*Exercise:* Each line of the records needs to be written out exactly, with any image left out.

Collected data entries
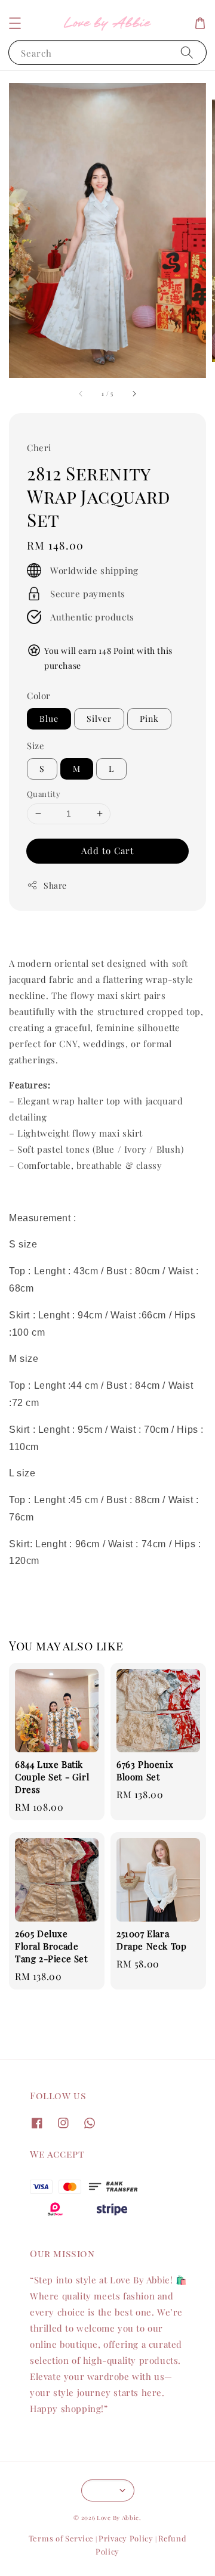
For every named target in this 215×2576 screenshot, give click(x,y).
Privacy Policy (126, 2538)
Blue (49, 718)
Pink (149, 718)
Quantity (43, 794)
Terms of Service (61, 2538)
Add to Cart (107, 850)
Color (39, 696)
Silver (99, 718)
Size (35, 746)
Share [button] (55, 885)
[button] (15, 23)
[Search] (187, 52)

*Solution below:*
For every named target in this 215×2576 screenshot, give click(x,y).
Privacy Policy (126, 2538)
Blue (49, 718)
Pink (149, 718)
Quantity (43, 794)
Terms of Service (61, 2538)
Add to Cart (107, 850)
Color (39, 696)
Silver (99, 718)
Size (35, 746)
Share [button] (55, 885)
[button] (15, 23)
[Search] (187, 52)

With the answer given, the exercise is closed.